Over a century ago, Mark Twain summed up the teenage mindset when he quipped: “At 18 I thought my father was an idiot. By age 28, I was amazed at how much he had learned in just ten years.” One of the characteristics of being a teenager is believing that you know everything there is to know, and that adults know nothing of any real value.

While this may be a quality that is specific to the hormonal changes that our species undergoes during those turbulent years, I think there is something unique to our own culture that contributes to our teens’ overexuberant narcissism. Society has elevated self-esteem to such an extent that teens feel that they are smart and capable even when they have never demonstrated anything of the sort.

Take the results of one self-esteem survey done in the United States. They asked seniors writing a math exam if they thought they were good at math.
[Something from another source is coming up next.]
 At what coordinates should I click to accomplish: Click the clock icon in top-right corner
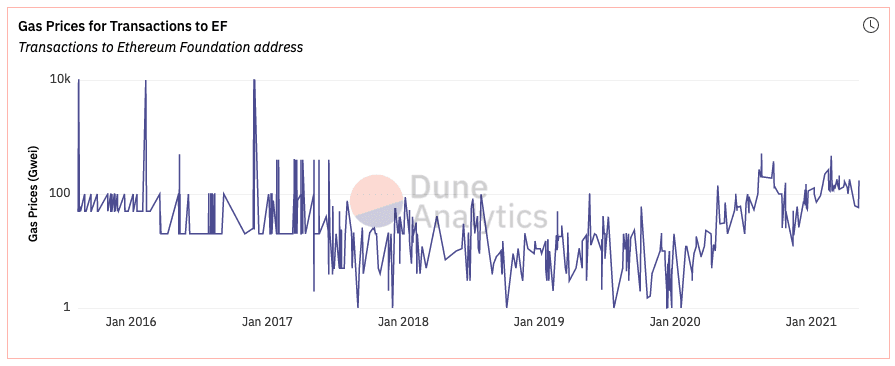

Turns out an overwhelming majority did. Then they asked Korean seniors the same thing, and most rated their math performance far below average. Which group do you think scored higher on the math exam?

Is this high self-esteem going to help our teens in the long run? Think of what their future employers will be looking for: someone who will show up for work on time; who will work well in a team; who will do what they’re told quickly and efficiently; who will take the initiative to notice other things that need doing and get them done; and who will problem solve, instead of pestering an employer with constant questions.

Yet where do today’s teens learn these qualities? Too often schools seem to instill the opposite. A friend of mine was recently livid at her son’s teacher. She found her son working one night on an English project. “Wasn’t that due yesterday?” she asked. “Well, officially,” her son admitted. “But we all know that means sometime this week.” No one believed the teacher’s deadline. I wonder how that attitude would work on a jobsite?

This is closely related to the modern notion that all learning must be fun. Certainly making learning interesting and engaging is a worthwhile goal. But some things just aren’t interesting. Memorizing one’s times tables isn’t interesting, but it is necessary if you want to master math. Many schools are now reticent to force this particular skill, though, because it’s difficult and many kids don’t like it. In an environment where getting control of thirty unruly children necessitates entertaining them, hard things are often thrown out the window. Combine this with a high school system which wants to increase the graduation rate, and it’s easy to see why rules are often so lax. Education soon becomes simply pushing kids through the system, rather than holding up high standards. In the process, students are modeled the notion that life must be fun, that hard work is to be minimized, and that authority figures will always give second and third and fourth chances.

While this idea that learning must be fun may work to keep students in school, it does little to prepare them for real life. Most of us will not have jobs that are a never-ending party. We won’t have bosses hovering over the photocopier telling us what a great job we are doing. And the threats aren’t confined to the work world, either. Relationships aren’t always fun. Successful marriages are a lot of work. Teaching kids to eat their vegetables is a lot of work. If kids decide that life is only worthwhile if it’s fun, what reference point will they use to realize that hard work is worth the effort?

It’s too bad our culture has bought into this idea that entertainment is the pinnacle of success. At one point, falling into bed exhausted at the end of a productive day was the sign of a successful life, not something to be pitied. And hard work is far more rewarding than wasting a day in front of a screen. I think it’s time to get my kids to clean something.